■ Extract:
——————
Fakes trouble India’s booming art market. – The Independent
When a new practice is born, born with it is its parallel deluding world that is lucrative, dubious and notorious. Art forgery is one such pursuit that has been attempted by repudiated artists; art apprentices and striving artists in need of a quick buck; and even incorporates innocent young practitioners whose imitations of the old masters in art classes are sold illicitly as original works. However, such forgers are only a part of this colossal nexus. To trade the counterfeits in the art market, they pair with art dealers who with their nefarious skills assist them with forged provenance documents, collection stamps, archival photographs, authenticity certificates and most important- the accompanying story that alone could inveigle prospective buyers into buying fakes.
The counterfeit mechanism of forgers, on the other hand, has mounted various levels ever since its inception, even outwitting the forensic tests. From the yesteryears methods including Han Van Meegeren’s use of Bakelite to his paints or forgers copying the signatures of acclaimed artists, to the aid of technological advancement when digital images of the originals are printed on canvas and painted over, imitators have advanced in duping the gullible buyers with the aid of new technologies.
——————
■ Aim of the exercise: Carry on the article about art forgery in India's art market, starting right after its final paragraph above.

■ Data shown:
——————
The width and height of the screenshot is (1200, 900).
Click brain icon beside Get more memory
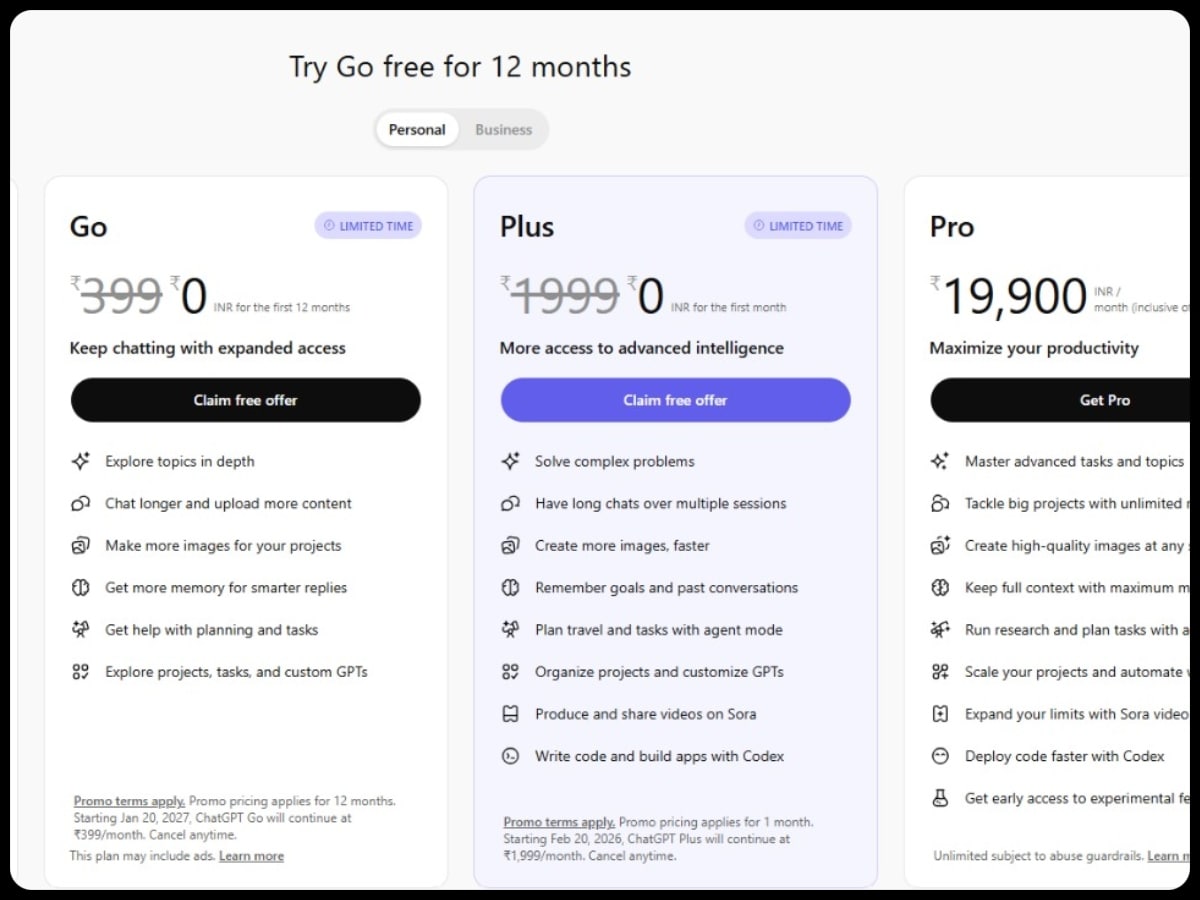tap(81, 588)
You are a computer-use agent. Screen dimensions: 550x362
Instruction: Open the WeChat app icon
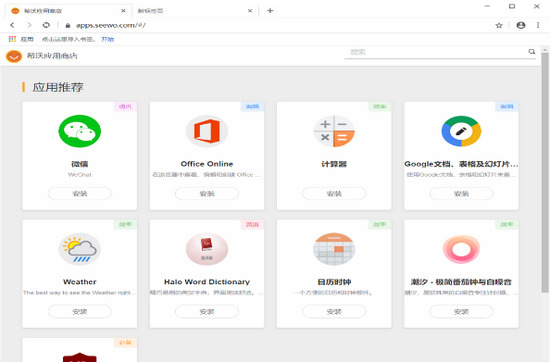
——————
■ Result of this task:
Experts, art aficionados and critics have laid out several critical points of precaution to rescue the buyers and tame the circulation of counterfeits. Within the parameters of a painting in question, one should compare it with the artist’s oeuvre to scrutinize the technique, elements of spontaneity and visual imagery. In some cases, the latter becomes the last resort when authenticating works of artists like Jamini Roy or Raja Ravi Verma who have replicated their own works making it impossible to number them. Sometimes it is also important to see the rear of a painting because firstly, it includes gallery stickers and stamps that lead to its origin and secondly, the canvas/paper could determine its ageing. Now coming to the accompanying documents of the painting, it’s important to review provenance documents which could help processing through its previous owners. Also, acquiring an authentication certificate from the artist who is still alive is necessary.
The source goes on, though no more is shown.